In the developing world, Pap testing has had “basically no impact on cervical cancer rates in any country, ever,” said Jacqueline Sherris, a strategic program leader for reproductive health at PATH, a nonprofit organization in Seattle.
PATH is working with Digene to develop a simpler and cheaper version of the HPV test for developing countries. Women might be tested only once or twice during their 30s but would get fairly good protection, Ms. Sherris said.
Still other tests are in development. One would determine the specific strain of HPV infecting a woman. Types 16 and 18 account for most cancers (and are the cancer-causing types targeted by the new vaccine). So having one of them would be considered more worrisome.
Yet another test would look for the activation of two genes, called E6 and E7. Such activation is believed to be required for a precancerous lesion to turn into cancer.

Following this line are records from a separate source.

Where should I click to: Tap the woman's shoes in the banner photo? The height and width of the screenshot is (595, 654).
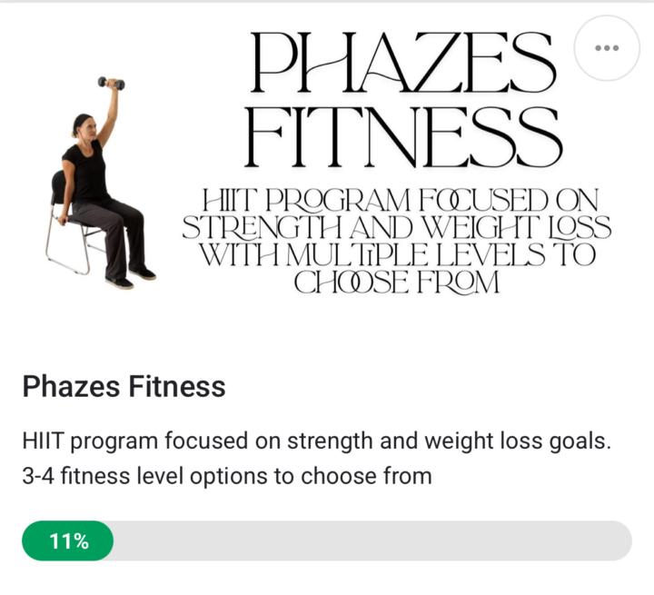point(132,276)
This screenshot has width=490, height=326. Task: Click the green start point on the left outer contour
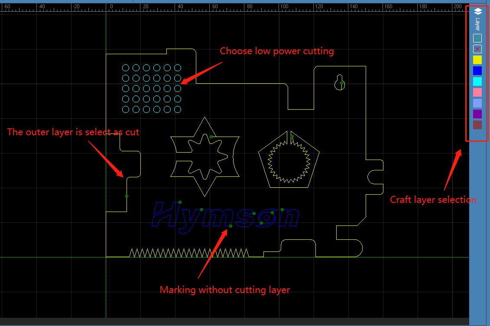click(127, 196)
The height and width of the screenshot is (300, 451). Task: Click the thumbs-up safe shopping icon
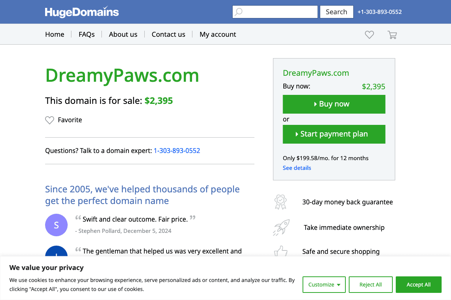click(281, 251)
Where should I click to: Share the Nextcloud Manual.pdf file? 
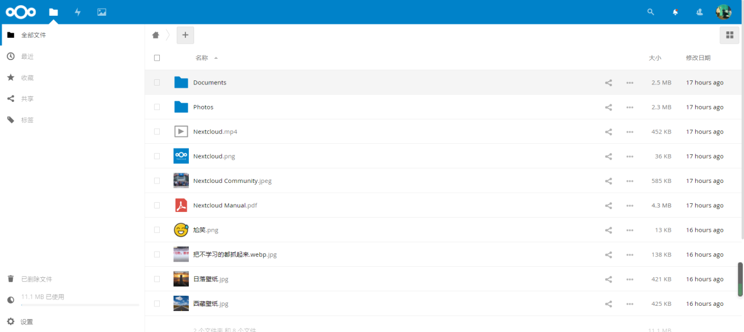pos(609,206)
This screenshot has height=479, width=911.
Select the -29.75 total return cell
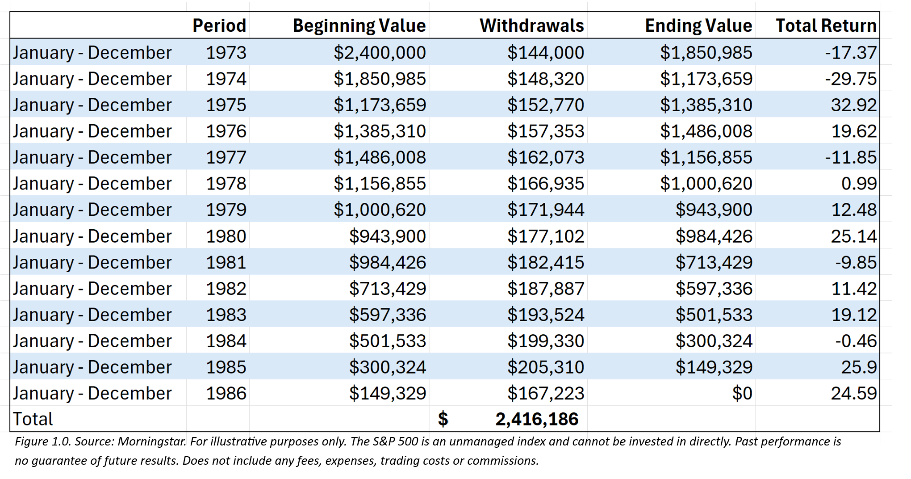click(850, 79)
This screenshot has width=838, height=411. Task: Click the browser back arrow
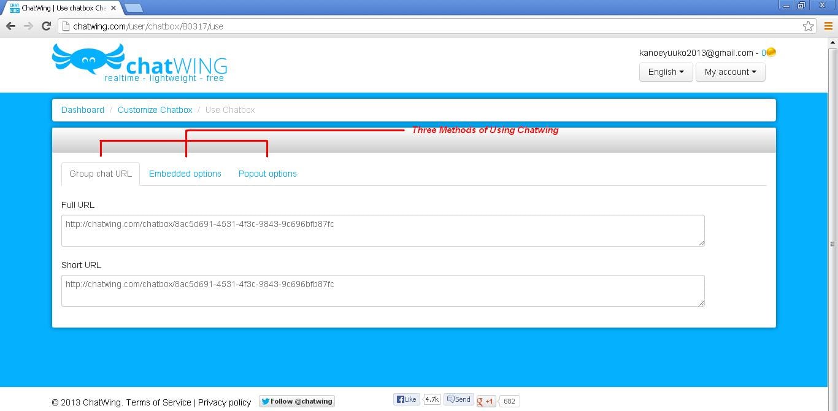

“Looking forward,” said Dr. Wright of Columbia, “the molecular tests are becoming so good that we can see a time when cytology is no longer used as the primary screening test.”
- Ask about the vaccine Gardasil which is now available for girls and women ages 9-26 for protection against certain strains of HPV.
- Cervical cancer screening should begin about 3 years after a woman begins having sexual intercourse, but no later than 21 years of age.
- Screening should be done annually with regular Pap tests or every two years with the liquid-based thin smear Pap tests.